**JOB**
Copy out the items below word for word, everything from the line containing "Where should I click to: Click the Unity" down to the line containing "click(188, 96)", with both of those lines included.

═══ INPUT FOR THIS TASK

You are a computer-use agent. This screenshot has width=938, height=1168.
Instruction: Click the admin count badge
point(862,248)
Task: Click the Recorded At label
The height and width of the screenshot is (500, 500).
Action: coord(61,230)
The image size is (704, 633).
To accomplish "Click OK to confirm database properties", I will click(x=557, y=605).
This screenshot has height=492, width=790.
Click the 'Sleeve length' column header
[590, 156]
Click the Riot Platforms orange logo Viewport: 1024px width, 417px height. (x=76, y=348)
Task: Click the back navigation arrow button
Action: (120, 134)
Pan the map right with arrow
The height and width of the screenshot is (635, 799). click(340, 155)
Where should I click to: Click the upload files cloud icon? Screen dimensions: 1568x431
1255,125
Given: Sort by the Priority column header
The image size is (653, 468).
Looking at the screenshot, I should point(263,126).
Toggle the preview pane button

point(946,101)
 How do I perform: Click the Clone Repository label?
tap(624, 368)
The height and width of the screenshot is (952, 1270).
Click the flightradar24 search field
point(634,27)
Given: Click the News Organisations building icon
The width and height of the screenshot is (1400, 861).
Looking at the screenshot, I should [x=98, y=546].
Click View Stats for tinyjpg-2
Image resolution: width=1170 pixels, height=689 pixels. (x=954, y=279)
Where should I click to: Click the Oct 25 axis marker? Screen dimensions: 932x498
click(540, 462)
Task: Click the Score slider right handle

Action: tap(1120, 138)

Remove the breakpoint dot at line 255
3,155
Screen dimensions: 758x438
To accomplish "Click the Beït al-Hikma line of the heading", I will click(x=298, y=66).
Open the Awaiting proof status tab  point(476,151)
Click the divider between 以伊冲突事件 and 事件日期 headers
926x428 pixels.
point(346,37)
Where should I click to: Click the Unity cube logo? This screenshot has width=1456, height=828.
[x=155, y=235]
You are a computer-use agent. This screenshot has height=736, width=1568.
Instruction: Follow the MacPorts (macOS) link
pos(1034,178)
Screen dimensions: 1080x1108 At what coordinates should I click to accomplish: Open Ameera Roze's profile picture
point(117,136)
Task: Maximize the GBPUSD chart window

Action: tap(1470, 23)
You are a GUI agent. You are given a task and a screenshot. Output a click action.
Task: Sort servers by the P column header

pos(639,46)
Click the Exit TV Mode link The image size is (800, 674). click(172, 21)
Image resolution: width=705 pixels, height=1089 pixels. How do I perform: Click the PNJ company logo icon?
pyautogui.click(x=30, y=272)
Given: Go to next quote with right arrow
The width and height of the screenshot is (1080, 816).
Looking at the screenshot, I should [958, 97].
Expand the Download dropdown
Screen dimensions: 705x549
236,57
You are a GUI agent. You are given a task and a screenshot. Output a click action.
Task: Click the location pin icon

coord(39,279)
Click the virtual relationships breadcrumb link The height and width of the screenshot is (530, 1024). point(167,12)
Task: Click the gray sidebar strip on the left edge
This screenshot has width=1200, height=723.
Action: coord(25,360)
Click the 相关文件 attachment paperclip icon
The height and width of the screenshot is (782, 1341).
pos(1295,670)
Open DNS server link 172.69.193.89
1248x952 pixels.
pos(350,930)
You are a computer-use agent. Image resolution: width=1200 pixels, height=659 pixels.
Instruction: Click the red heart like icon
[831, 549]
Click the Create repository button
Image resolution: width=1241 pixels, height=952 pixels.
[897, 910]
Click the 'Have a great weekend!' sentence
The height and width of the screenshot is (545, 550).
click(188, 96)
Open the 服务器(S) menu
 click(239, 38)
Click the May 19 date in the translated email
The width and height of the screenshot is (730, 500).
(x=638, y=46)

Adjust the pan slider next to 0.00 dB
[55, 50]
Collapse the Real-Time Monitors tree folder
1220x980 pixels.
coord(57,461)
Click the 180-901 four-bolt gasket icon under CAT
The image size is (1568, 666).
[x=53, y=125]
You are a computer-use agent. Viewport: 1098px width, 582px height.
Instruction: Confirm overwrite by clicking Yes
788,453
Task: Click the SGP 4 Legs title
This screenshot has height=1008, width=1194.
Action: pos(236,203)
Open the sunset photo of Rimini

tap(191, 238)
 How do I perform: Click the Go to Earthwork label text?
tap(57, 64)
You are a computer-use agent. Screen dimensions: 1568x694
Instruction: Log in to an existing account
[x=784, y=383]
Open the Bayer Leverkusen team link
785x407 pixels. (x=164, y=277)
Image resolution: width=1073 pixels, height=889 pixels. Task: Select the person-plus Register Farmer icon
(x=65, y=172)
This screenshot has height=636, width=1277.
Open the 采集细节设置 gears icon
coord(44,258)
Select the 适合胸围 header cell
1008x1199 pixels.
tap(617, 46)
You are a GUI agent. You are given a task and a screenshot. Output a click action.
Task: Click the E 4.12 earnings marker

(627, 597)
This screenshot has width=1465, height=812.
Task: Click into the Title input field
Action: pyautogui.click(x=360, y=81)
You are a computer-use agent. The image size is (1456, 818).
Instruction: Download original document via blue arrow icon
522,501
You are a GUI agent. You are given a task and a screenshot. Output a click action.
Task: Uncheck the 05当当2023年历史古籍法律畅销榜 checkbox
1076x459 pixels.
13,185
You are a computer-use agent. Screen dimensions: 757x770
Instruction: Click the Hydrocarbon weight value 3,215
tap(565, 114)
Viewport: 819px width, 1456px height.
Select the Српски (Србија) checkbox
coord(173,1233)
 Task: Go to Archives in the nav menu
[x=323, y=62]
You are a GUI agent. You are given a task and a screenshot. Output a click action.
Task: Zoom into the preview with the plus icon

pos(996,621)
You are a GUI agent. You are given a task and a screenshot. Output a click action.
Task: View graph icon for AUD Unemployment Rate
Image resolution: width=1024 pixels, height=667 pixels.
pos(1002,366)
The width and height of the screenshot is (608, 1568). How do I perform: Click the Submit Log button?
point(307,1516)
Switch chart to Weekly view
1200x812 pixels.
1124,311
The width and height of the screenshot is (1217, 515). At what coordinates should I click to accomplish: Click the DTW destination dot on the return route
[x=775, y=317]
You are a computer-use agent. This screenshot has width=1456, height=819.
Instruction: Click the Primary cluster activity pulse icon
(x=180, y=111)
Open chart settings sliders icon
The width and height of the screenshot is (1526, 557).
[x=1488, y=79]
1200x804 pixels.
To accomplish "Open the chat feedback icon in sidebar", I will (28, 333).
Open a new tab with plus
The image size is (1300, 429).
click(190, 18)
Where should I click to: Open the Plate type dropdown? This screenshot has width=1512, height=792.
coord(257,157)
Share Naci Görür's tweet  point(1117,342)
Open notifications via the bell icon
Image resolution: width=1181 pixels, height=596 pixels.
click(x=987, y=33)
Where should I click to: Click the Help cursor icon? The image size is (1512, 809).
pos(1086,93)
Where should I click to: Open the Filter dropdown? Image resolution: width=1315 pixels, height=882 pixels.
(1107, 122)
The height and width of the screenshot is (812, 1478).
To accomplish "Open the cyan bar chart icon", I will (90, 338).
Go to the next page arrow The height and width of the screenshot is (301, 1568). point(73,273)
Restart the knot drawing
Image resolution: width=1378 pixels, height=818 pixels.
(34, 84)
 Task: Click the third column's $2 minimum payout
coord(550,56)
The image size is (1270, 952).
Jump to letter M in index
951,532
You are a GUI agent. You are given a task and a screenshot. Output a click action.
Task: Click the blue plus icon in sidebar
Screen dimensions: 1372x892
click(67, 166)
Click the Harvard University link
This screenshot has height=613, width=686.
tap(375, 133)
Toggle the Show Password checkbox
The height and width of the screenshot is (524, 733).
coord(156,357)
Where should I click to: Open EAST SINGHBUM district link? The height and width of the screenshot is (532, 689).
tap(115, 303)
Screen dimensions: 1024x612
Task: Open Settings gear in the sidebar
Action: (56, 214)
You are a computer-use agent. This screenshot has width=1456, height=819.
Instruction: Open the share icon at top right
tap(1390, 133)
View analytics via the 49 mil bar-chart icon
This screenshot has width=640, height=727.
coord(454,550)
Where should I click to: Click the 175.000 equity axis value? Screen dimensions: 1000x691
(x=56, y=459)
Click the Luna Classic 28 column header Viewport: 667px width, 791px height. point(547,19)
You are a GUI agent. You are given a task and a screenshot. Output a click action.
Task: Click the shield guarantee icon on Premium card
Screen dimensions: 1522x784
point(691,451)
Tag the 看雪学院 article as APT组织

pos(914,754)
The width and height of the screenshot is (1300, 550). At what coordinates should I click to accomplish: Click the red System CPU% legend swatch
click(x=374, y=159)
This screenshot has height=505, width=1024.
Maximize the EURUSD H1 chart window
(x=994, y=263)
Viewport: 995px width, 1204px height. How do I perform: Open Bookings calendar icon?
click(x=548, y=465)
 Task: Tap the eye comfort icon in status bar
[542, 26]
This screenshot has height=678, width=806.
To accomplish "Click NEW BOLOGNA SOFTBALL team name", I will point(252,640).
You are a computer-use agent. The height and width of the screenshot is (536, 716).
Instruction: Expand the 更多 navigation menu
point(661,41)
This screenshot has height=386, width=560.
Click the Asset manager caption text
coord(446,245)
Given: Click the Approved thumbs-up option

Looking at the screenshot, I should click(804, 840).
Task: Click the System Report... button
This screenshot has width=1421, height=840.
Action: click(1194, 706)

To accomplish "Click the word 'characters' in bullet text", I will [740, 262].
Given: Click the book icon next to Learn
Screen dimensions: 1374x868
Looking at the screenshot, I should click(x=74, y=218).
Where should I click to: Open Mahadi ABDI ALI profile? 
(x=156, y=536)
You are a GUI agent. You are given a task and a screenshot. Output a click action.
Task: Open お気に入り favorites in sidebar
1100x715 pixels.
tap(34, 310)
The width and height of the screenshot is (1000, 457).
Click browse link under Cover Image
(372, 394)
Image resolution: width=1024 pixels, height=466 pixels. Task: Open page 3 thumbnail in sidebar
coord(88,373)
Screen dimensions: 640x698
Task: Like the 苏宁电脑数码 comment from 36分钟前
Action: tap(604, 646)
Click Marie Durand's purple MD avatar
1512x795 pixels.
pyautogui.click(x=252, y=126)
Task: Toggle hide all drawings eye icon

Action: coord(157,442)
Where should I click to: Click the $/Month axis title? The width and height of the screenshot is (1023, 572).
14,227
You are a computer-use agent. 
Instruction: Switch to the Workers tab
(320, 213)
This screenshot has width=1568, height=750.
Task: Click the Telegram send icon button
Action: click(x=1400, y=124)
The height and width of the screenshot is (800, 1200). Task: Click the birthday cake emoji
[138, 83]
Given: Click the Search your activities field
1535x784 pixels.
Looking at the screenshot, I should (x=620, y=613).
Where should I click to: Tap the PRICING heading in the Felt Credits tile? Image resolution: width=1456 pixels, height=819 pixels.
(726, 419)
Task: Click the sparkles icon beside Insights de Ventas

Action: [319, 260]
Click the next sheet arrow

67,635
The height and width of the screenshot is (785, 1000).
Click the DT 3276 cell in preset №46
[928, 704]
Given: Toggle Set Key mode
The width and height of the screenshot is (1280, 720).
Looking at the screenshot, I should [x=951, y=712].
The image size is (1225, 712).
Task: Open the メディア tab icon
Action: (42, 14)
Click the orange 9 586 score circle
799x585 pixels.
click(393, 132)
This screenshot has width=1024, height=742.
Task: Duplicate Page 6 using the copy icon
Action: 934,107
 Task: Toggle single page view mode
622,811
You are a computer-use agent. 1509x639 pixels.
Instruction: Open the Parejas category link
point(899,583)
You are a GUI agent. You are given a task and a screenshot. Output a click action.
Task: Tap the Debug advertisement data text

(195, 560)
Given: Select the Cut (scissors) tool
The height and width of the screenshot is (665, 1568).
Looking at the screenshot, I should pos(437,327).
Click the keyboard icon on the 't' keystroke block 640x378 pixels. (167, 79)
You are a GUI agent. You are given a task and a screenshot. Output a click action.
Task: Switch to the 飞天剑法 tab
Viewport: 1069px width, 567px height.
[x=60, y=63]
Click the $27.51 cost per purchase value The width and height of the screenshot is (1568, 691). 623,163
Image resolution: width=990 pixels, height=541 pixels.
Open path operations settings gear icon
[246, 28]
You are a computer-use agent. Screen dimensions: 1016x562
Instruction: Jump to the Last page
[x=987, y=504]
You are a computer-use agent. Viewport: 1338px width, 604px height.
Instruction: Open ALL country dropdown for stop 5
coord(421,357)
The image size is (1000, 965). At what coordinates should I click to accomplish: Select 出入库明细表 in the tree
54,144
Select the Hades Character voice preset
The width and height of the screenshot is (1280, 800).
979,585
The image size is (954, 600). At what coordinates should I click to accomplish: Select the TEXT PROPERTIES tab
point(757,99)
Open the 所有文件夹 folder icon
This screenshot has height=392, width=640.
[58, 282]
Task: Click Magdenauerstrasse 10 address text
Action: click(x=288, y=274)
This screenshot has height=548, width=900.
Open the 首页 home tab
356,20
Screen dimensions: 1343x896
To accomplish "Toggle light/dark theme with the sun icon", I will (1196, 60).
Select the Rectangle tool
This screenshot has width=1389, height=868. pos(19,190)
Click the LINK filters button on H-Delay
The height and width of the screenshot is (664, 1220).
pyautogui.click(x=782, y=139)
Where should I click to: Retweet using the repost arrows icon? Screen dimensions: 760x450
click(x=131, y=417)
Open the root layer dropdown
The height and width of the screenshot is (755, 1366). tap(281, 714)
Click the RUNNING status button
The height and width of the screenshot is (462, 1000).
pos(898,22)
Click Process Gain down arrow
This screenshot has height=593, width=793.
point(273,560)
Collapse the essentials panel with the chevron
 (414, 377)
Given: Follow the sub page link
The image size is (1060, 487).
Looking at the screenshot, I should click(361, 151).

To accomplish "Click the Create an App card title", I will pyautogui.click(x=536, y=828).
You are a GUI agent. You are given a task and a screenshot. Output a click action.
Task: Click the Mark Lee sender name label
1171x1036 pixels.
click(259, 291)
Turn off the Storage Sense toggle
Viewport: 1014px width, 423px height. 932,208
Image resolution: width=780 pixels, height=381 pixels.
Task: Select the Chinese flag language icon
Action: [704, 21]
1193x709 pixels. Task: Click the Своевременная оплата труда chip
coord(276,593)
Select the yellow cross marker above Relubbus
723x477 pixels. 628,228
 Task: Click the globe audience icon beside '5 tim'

══════

**THE RESPONSE**
Where should I click to: Click the Unity cube logo? This screenshot has width=1456, height=828.
[x=155, y=235]
You are a computer-use agent. This screenshot has height=736, width=1568.
Instruction: Follow the MacPorts (macOS) link
pos(1034,178)
Screen dimensions: 1080x1108 At what coordinates should I click to accomplish: Open Ameera Roze's profile picture
point(117,136)
Task: Maximize the GBPUSD chart window

Action: tap(1470, 23)
You are a GUI agent. You are given a task and a screenshot. Output a click action.
Task: Sort servers by the P column header

pos(639,46)
Click the Exit TV Mode link The image size is (800, 674). click(172, 21)
Image resolution: width=705 pixels, height=1089 pixels. How do I perform: Click the PNJ company logo icon?
pyautogui.click(x=30, y=272)
Given: Go to next quote with right arrow
The width and height of the screenshot is (1080, 816).
Looking at the screenshot, I should [958, 97].
Expand the Download dropdown
Screen dimensions: 705x549
236,57
You are a GUI agent. You are given a task and a screenshot. Output a click action.
Task: Click the location pin icon

coord(39,279)
Click the virtual relationships breadcrumb link The height and width of the screenshot is (530, 1024). point(167,12)
Task: Click the gray sidebar strip on the left edge
This screenshot has width=1200, height=723.
Action: coord(25,360)
Click the 相关文件 attachment paperclip icon
The height and width of the screenshot is (782, 1341).
pos(1295,670)
Open DNS server link 172.69.193.89
1248x952 pixels.
pos(350,930)
You are a computer-use agent. Image resolution: width=1200 pixels, height=659 pixels.
Instruction: Click the red heart like icon
[831, 549]
Click the Create repository button
Image resolution: width=1241 pixels, height=952 pixels.
[897, 910]
Click the 'Have a great weekend!' sentence
The height and width of the screenshot is (545, 550).
click(188, 96)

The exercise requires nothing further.